Published online by Cambridge University Press: 15 March 2010
INTRODUCTION
An outstanding feature of recent human evolution has been change in activity patterns. Today, many of us spend much of our time in sedentary tasks, making little use of the remarkable physical capacities with which our ancestors endowed us. If primitive man did not work, he did not eat, though that work would have incorporated a variety of activities and requirements – agility in climbing a tree for fruits, rapid bursts of speed in hunting and endurance in pursuit of wounded game, size and strength in the final attack on the quarry, and in carrying the proceeds of the hunt or the harvest back to the group. Success in such skills would obviously have been of survival importance, and natural selection would have favoured phenotypes enhancing that success. The genetic component of it, however small, is likely to have been selected for. Yet to establish the extent of that genetic component is extremely difficult.

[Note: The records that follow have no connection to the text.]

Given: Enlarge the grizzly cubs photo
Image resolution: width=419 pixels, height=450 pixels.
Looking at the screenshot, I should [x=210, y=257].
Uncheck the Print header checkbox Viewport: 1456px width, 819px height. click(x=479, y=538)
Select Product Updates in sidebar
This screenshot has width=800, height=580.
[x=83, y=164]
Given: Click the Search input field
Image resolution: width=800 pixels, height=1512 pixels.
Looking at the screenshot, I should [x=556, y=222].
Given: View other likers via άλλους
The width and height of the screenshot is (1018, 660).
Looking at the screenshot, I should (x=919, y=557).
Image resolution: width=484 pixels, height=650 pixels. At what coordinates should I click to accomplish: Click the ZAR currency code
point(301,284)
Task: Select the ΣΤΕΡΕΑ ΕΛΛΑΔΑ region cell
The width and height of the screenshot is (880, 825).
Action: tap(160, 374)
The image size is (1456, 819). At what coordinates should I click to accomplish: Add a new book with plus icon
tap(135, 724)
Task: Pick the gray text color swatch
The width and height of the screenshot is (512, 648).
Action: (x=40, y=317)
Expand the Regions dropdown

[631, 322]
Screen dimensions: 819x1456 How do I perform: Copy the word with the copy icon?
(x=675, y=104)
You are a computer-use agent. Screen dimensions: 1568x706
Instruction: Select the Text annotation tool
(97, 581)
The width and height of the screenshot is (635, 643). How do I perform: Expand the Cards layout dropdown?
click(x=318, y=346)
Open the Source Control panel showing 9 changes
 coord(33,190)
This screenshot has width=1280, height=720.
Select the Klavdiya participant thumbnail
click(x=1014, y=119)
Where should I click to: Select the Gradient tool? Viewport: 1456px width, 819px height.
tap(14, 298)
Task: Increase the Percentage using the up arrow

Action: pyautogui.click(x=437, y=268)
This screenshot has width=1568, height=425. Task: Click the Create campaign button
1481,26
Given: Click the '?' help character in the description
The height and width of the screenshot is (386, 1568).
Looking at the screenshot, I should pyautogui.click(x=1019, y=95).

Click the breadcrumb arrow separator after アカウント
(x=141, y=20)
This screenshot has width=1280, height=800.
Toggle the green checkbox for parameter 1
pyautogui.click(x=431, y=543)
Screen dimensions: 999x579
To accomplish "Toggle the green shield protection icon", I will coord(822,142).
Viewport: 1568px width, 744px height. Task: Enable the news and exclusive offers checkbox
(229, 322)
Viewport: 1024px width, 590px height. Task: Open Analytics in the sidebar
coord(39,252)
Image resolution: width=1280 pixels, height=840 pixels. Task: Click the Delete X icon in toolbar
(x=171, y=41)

Factors responsible for this are first the long human generation length, which makes it difficult to obtain comparable records for parents, children and other relatives. Secondly, there is the change in work capacity that comes in the long term with ageing and in the short term with variations in health, nutrition and similarly, and there is the difficulty of distinguishing the effects of intrinsic genetic characters from those due to environment. Then, most important, there is biological complexity itself. It is the almost infinite number of variables that are involved in work capacity that is mainly responsible for the difficulty in any attempt to measure the genetic contribution to it.